Halothane, ketamine, nitrous oxide, codeine, dexamethasone, bupivacaine, lignocaine, suxamethonium, thiopentone, paracetamol
Category B1
Drugs which have been taken by only a limited number of pregnant women and women of childbearing age, without an increase in the frequency of malformation or other direct or indirect harmful effects on the human fetus having been observed. Studies in animals [ NB ] have not shown evidence of an increased occurrence of fetal damage.
Dolasetron, ropivacaine
Category B2
Drugs which have been taken by only a limited number of pregnant women and women of childbearing age, without an increase in the frequency of malformation or other direct or indirect harmful effects on the human fetus having been observed. Studies in animals [ NB ] are inadequate or may be lacking, but available data show no evidence of an increased occurrence of fetal damage.
Sevoflurane, rocuronium, neostigmine
Category B3
Drugs which have been taken by only a limited number of pregnant women and women of childbearing age, without an increase in the frequency of malformation or other direct or indirect harmful effects on the human fetus having been observed. Studies in animals [ NB ] have shown evidence of an increased occurrence of fetal damage, the significance of which is considered uncertain in humans.
Clonidine, isoflurane
Category C
Drugs which, owing to their pharmacological effects, have caused or may be suspected of causing, harmful effects on the human fetus or neonate without causing malformations. These effects may be reversible. Accompanying texts should be consulted for further details.

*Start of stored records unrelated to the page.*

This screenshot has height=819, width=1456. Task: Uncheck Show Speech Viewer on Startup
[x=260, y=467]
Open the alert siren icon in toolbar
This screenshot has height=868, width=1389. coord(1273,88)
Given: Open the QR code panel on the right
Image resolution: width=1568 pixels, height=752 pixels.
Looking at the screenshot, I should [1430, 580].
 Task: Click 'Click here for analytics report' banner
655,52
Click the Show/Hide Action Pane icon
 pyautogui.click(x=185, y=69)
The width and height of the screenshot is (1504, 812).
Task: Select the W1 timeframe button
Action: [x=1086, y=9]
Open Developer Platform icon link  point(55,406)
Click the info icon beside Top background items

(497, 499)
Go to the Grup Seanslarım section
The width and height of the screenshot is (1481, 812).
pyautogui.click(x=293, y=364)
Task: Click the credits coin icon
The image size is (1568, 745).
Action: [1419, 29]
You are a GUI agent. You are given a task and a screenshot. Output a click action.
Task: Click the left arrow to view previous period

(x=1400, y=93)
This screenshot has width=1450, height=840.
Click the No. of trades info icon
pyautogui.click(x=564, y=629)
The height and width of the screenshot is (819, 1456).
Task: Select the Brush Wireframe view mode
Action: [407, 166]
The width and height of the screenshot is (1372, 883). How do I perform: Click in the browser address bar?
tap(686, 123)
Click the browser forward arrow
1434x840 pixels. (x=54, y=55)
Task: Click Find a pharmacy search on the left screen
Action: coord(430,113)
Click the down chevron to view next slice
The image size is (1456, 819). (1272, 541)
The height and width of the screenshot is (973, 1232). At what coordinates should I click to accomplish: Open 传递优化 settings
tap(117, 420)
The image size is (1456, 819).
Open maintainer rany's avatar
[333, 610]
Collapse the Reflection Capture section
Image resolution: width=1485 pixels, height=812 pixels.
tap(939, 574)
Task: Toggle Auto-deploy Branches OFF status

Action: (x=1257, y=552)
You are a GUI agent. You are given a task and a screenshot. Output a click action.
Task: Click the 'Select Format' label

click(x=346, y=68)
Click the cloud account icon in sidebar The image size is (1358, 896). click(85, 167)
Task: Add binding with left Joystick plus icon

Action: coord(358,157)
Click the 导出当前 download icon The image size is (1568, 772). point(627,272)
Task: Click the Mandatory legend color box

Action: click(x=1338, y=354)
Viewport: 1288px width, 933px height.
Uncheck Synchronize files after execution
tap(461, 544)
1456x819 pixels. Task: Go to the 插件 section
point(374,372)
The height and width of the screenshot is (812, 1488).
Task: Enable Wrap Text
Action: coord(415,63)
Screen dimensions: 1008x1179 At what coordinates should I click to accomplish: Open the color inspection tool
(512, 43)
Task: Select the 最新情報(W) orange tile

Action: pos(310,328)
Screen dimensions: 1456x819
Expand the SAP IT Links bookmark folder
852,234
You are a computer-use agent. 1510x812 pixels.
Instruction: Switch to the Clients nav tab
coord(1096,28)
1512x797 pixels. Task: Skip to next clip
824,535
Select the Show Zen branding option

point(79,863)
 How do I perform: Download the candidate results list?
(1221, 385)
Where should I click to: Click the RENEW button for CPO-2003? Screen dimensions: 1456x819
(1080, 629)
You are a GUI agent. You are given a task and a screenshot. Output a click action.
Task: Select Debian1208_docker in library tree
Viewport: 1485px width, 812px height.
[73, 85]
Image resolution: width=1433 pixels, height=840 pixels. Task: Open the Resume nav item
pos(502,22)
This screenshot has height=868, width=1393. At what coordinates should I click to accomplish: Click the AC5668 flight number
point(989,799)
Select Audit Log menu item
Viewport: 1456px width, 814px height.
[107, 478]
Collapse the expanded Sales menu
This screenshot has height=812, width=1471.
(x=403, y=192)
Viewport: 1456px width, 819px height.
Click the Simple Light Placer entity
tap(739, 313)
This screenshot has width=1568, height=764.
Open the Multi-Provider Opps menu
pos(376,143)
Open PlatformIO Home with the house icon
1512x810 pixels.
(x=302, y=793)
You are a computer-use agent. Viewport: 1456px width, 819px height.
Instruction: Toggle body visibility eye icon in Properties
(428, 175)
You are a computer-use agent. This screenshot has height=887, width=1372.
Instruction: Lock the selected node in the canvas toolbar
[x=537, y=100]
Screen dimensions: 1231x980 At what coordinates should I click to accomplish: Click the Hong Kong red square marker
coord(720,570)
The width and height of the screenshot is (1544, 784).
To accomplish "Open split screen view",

Alfentanil, diclofenac, droperidol, fentanyl, midazolam, morphine, oxycodone, tramadol, unfractionated heparin, propofol, vecuronium
Category D
Drugs which have caused, are suspected to have caused or may be expected to cause, an increased incidence of human fetal malformations or irreversible damage. These drugs may also have adverse pharmacological effects. Accompanying texts should be consulted for further details.
Warfarin
Category X
Drugs which have such a high risk of causing permanent damage to the fetus that they should not be used in pregnancy or when there is a possibility of pregnancy.
None which are relevant to usual anaesthesia. Thalidomide.
NSAIDs should be avoided in later pregnancy as they can cause cause premature closure of the ductus arteriosis and renal impairment in the neonate.
Attention should be paid to uterine perfusion pressure and oxygenation. Caval compression should be minimised. Gastric emptying can be impaired from the 13th week of pregnancy. RA is usually preferred if appropriate.